Thursday, March 10, 2016
CHENG Juan InfoTrie, Singapore
Every day, millions of news are generated, and all these news are produced by humans in natural language. These news contain the information that can help on field of decision making, risk management and algorithmic trading. Consider, one piece of news may trigger a company stock price explosion. Or a hiding trend may be buried in a huge pile of news data. For now, these works are often done by professional analysts. But the tasks become harder and harder as soaring flows of news. That’s why we need the automated and quantitative news analysis.
Let’s first put aside how to do the automated analysis of news. Instead, think about what does a reader need to know from a piece of news. Normally, at the starting point, he or she may answer these two questions :
- What’s objective that the news is talking about? For example, Apple or Facebook?
- In general, is it bad or good?
The technology of Named entity recognition (NER) is for answering the first question. More specifically, quickly determining which item in the text maps to proper names, such as people or places. For us, we need to go further to determine which company is involved in the news. We decouple the task into two parts:
- Use the popular community package like nltk and Stanford NER to nar- row down the searching
- Search for the company name using our own company synonym database.
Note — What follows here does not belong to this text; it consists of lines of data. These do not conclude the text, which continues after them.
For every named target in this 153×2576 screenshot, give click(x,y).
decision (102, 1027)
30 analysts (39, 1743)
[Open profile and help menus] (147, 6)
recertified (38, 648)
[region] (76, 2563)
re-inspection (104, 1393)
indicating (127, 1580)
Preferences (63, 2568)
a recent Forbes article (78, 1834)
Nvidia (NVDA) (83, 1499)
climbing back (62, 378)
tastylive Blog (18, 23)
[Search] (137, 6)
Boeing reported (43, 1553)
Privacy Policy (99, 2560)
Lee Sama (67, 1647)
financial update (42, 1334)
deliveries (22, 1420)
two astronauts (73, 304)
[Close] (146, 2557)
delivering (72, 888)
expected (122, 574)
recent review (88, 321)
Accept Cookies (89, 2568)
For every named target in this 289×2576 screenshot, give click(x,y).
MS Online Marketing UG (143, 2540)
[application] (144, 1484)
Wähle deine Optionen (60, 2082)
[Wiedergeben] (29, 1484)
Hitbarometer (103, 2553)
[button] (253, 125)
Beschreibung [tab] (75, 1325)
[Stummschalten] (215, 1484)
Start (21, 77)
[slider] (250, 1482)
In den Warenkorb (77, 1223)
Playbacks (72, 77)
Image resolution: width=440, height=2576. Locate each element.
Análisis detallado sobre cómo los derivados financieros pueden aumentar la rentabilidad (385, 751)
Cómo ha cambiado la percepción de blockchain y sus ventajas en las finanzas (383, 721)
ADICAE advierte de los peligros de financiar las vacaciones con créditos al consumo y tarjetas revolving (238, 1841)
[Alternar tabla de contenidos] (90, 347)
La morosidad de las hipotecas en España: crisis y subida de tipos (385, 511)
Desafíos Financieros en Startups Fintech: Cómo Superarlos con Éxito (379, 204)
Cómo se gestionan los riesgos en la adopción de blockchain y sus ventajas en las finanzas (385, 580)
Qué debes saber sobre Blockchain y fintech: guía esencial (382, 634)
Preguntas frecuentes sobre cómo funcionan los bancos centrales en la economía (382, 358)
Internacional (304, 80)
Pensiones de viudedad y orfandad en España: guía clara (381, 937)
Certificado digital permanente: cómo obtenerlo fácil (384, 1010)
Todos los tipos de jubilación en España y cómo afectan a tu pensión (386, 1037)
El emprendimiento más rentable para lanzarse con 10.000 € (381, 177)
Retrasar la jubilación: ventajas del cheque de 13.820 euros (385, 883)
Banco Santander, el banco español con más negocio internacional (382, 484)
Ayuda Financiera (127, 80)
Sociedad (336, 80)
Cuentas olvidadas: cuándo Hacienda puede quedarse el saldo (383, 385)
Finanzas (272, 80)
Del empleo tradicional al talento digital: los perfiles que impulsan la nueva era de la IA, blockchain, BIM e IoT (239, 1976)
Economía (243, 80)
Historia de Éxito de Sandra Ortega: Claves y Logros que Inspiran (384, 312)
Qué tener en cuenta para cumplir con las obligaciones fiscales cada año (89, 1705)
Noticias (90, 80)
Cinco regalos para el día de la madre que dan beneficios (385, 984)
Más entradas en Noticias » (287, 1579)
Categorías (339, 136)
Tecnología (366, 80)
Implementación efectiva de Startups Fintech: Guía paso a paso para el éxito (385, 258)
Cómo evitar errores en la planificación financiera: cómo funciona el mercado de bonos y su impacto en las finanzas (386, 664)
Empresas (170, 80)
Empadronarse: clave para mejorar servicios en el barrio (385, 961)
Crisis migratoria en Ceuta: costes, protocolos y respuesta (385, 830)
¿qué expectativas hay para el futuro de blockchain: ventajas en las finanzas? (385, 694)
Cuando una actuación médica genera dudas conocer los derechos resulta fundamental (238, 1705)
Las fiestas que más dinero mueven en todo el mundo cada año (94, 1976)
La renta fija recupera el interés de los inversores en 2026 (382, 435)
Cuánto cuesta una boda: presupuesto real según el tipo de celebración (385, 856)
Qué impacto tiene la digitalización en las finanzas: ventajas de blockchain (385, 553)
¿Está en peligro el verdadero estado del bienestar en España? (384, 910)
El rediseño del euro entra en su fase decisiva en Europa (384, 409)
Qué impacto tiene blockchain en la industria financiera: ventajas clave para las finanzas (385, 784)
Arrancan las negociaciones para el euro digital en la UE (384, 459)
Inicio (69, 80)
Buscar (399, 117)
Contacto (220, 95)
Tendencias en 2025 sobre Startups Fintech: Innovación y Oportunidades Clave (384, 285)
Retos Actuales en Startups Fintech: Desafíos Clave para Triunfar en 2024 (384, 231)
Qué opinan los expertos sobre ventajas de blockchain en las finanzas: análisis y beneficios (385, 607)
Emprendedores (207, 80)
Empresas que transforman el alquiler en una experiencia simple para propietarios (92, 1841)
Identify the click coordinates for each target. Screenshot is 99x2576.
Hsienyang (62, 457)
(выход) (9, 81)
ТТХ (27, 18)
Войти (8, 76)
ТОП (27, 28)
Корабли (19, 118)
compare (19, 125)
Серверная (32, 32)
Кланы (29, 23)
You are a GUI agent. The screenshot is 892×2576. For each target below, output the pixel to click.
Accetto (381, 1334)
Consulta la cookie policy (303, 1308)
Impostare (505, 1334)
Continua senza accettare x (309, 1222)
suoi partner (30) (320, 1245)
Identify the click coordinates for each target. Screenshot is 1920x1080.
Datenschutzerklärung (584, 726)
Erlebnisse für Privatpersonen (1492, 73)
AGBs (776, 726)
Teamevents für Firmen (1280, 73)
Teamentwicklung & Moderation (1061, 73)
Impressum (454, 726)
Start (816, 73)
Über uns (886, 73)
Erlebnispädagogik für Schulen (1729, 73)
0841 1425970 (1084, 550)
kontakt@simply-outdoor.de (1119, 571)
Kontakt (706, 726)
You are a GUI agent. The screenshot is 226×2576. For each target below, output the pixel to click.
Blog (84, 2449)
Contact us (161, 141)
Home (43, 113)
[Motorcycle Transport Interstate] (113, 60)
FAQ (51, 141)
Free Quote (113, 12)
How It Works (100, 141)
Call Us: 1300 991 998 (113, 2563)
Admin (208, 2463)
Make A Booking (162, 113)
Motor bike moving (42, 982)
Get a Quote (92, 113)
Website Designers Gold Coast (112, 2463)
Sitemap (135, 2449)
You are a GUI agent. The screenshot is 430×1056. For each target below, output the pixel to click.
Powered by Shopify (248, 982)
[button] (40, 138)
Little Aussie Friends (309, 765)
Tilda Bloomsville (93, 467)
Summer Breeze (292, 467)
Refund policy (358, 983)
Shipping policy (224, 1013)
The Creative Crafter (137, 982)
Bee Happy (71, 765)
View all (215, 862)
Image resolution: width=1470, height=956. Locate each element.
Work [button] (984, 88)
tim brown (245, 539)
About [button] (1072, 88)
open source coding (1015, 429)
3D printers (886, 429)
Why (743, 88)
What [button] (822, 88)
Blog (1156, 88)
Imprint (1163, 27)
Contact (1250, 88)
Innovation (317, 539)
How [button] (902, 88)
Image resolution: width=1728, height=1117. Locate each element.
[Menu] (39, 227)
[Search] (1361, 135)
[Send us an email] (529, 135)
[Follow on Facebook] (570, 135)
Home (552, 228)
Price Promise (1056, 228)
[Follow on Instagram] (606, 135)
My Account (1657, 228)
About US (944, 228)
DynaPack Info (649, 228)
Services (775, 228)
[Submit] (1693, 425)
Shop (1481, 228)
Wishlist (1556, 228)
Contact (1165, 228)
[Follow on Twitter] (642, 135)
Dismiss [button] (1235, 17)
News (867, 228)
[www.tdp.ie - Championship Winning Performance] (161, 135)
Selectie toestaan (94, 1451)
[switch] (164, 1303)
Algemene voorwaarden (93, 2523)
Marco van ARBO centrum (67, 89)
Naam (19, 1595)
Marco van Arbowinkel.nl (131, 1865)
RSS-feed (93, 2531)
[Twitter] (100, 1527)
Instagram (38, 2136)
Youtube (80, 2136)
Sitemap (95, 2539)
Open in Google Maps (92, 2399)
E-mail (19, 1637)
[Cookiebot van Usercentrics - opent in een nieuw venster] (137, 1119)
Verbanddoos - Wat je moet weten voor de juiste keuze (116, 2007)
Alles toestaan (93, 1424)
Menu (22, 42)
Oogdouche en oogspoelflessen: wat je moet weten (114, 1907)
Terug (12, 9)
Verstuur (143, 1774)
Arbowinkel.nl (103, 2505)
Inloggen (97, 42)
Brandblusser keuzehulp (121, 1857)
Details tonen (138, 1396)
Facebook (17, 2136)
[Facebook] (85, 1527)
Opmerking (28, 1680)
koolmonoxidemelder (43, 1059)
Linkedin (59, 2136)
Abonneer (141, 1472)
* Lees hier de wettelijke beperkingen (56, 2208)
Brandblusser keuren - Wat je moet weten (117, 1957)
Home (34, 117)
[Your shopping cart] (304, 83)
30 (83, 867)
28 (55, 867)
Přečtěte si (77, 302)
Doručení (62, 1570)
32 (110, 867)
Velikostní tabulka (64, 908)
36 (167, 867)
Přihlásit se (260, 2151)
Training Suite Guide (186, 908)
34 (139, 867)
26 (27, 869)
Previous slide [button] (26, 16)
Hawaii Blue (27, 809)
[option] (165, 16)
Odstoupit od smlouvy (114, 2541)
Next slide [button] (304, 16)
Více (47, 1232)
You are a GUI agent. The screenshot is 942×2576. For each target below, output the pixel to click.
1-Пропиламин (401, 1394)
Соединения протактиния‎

After NER process, the news will be documented under the identified company name for delivery or further analysis. Sometimes, one news mentioned several companies. In this scenario, relevance measure is conducted. The relevance measure considers the location of a term in the text. For example, intuitively, one news may be more relevant to a company when the name of the company occurs in the title.
To know whether a news is bad or good to a company, a common way is to search for the emotional states such as “angry,” “sad,” and “happy.” and count on the occurrence of these states. In our case, we first collect a library of these emotional states specialized in the financial community. Next, we count on all the words that both in the library and text. Then normalize the counting result for both positive and negative words to [0, 10], where score 0 means that all words are negative and score 10 means that all are positive. These scores can be treated as a quantitative measure of sentiment that can be used to compare between companies and time.
Finally, both NER and sentiment scoring process is completed on the dis- tributed computational clusters so that the analyzing result can be delivered and documented in real time.